The Oklahoma State women's outdoor track and field team was organized in 1974, first competing in the Big Eight conference. The Cowgirls would make their first NCAA Championship appearance in 1984, where they would score eight points and finish 45th. Oklahoma State would win their first individual national championship in 1989 with Jackie Goodman in the 10,000 meters.

Since moving to the Big 12, Oklahoma State has won two more individual national championships with Natalja Piliusina in 2013 and Sinclaire Johnson in 2019, both in the 1,500 meters. Additionally, the Cowgirls most successful season came in 2016, when Oklahoma State scored 24 points and earned a 12th–place finish at the NCAA Championship, the best finish in program history.
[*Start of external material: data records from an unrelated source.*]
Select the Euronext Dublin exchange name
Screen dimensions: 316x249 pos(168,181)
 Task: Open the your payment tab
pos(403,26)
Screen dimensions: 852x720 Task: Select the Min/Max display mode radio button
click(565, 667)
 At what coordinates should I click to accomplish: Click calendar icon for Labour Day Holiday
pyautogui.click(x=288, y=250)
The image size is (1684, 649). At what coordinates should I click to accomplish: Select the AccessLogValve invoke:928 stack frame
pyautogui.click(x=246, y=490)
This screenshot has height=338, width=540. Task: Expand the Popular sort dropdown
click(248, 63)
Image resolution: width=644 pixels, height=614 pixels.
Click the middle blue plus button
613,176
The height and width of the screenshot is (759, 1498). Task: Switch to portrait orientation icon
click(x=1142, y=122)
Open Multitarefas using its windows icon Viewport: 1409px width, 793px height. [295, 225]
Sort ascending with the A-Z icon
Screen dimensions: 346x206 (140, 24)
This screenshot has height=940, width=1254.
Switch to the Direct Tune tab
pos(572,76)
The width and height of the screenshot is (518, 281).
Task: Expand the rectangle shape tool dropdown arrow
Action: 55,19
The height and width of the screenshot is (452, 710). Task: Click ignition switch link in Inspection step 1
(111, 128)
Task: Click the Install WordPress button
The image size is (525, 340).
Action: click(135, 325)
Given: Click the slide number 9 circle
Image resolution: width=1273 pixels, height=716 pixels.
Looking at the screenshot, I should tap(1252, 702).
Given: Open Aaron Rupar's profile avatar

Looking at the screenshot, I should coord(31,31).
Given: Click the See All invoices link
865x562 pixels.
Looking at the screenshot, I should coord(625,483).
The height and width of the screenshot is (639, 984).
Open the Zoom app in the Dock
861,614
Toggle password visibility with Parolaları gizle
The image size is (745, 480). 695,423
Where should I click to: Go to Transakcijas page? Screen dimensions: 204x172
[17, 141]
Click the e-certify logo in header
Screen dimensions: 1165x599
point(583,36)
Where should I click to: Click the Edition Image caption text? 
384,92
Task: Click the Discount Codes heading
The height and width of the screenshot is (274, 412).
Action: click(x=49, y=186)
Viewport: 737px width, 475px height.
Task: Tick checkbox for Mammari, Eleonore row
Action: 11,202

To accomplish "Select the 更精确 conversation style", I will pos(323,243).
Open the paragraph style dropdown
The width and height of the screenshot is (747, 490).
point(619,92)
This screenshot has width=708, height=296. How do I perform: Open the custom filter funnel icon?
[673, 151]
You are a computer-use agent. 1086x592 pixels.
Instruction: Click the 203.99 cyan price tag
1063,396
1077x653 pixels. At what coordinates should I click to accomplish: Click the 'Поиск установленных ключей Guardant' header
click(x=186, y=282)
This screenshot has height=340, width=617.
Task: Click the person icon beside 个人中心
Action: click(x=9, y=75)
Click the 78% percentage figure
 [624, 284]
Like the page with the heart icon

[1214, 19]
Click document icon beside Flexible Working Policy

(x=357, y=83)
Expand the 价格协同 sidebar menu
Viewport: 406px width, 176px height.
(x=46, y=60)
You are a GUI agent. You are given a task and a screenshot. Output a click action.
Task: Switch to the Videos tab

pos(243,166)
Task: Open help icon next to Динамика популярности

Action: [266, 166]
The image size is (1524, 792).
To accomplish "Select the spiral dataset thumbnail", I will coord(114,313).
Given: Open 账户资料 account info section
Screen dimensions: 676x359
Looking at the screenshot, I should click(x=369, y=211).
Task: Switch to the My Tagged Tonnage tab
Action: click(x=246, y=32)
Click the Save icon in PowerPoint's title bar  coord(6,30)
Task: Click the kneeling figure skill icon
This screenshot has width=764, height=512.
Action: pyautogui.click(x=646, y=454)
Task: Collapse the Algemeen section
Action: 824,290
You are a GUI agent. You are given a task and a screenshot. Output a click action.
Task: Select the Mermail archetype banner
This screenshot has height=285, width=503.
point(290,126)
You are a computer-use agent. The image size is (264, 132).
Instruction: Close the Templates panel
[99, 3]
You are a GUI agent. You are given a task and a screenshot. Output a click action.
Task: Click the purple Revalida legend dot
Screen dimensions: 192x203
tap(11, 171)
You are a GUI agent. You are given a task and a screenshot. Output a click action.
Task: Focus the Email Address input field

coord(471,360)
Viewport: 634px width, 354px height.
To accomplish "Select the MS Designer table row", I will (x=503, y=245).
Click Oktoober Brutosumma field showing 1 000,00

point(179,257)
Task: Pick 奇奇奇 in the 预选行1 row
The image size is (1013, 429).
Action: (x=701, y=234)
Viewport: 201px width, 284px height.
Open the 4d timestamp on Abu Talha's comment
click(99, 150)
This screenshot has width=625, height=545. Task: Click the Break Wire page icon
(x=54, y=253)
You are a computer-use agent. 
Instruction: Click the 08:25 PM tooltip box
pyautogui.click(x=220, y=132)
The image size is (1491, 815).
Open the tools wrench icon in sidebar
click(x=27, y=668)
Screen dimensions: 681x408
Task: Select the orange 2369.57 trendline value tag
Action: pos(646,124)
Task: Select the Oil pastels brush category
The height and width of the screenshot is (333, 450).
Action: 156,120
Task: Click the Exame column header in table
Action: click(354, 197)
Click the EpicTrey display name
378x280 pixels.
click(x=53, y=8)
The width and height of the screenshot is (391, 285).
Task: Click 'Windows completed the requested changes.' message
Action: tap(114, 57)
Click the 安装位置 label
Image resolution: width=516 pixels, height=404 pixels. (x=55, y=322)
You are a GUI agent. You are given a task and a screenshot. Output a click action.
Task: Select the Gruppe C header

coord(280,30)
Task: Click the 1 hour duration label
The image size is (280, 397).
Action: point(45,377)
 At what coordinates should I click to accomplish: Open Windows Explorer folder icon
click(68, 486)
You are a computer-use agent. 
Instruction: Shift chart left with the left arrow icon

==NCAA Championship results==
Indoor Championship Results

| Year | Points | Place |
| 1984 | 1 | 39th |
| 1985 | 10 | 17th |
| 1986 | 4 | 25th |
| 1987 | 4 | 21st |
| 1988 | 2 | 29th |
| 1989 | 10 | 13th |
| 1990 | 6 | 25th |
| 1997 | 7 | 25th |
| 1998 | 5 | 38th |
| 1999 | 5 | 38th |
| 2002 | 10 | 22nd |
| 2010 | 5 | 40th |
| 2011 | 5 | 40th |
| 2012 | 8 | 28th |
| 2013 | 4 | 40th |
| 2014 | 14 | 15th |
| 2015 | 8 | 28th |
| 2016 | 18 | 10th |
| 2017 | 5 | 39th |
| 2018 | 3 | 45th |
| 2019 | 6 | 35th |
| 2021 | 9 | 24th |
| 2022 | 10 | 18th |
| 2023 | 9 | 21st |
| 2024 | 27 | 8th |
| 2026 | 7 | 32nd |

Outdoor Championship Results

| Year | Points | Place |
| 1984 | 8 | 45th |
| 1985 | 16 | 16th |
| 1986 | 16 | 16th |
| 1987 | 4 | 44th |
| 1988 | 11 | 22nd |
| 1989 | 16 | 14th |
| 1990 | 1 | 63rd |
| 1991 | 4 | 46th |
| 1992 | 8 | 25th |
| 1997 | 5 | 38th |
| 2001 | 5 | 40th |
| 2002 | 8 | 29th |
| 2005 | 6 | 44th |
| 2006 | 6 | 37th |
| 2011 | 8 | 34th |
| 2012 | 4 | 50th |
| 2013 | 10 | 25th |
| 2015 | 6 | 35th |
| 2016 | 24 | 12th |
| 2017 | 4 | 48th |
| 2019 | 12 | 22nd |
| 2022 | 15 | 15th |
| 2023 | 12 | 22nd |
| 2024 | 23 | 14th |
| 2025 | 5 | 46th |
| 2026 | 3 | 57th |

==NCAA Individual Event Champions==

===Indoor===

| Year | Event | Athlete(s) |
|---|---|---|
| 1985 | 3,000 meters | Christine McMiken |
| 1989 | 5,000 meters | Jackie Goodman |
| 2002 | 5,000 meters | Siri Alfheim |
| 2016 | Mile | Kaela Edwards |
| 2022 | 3,000 meters | Taylor Roe |

===Outdoor===

| Year | Event | Athlete(s) |
|---|---|---|
| 1989 | 10,000 meters | Jackie Goodman |
| 2013 | 1,500 meters | Natalja Piliusina |
| 2019 | 1,500 meters | Sinclaire Johnson |

==OSU Track and Field Complex==
Built in 2013 at a cost of about $9 million, the complex features a nine-lane 400-meter track with a steeplechase turnout along with infield and adjacent areas for field events, including shot put, discus, hammer throw, pole vault, high jump and long jump.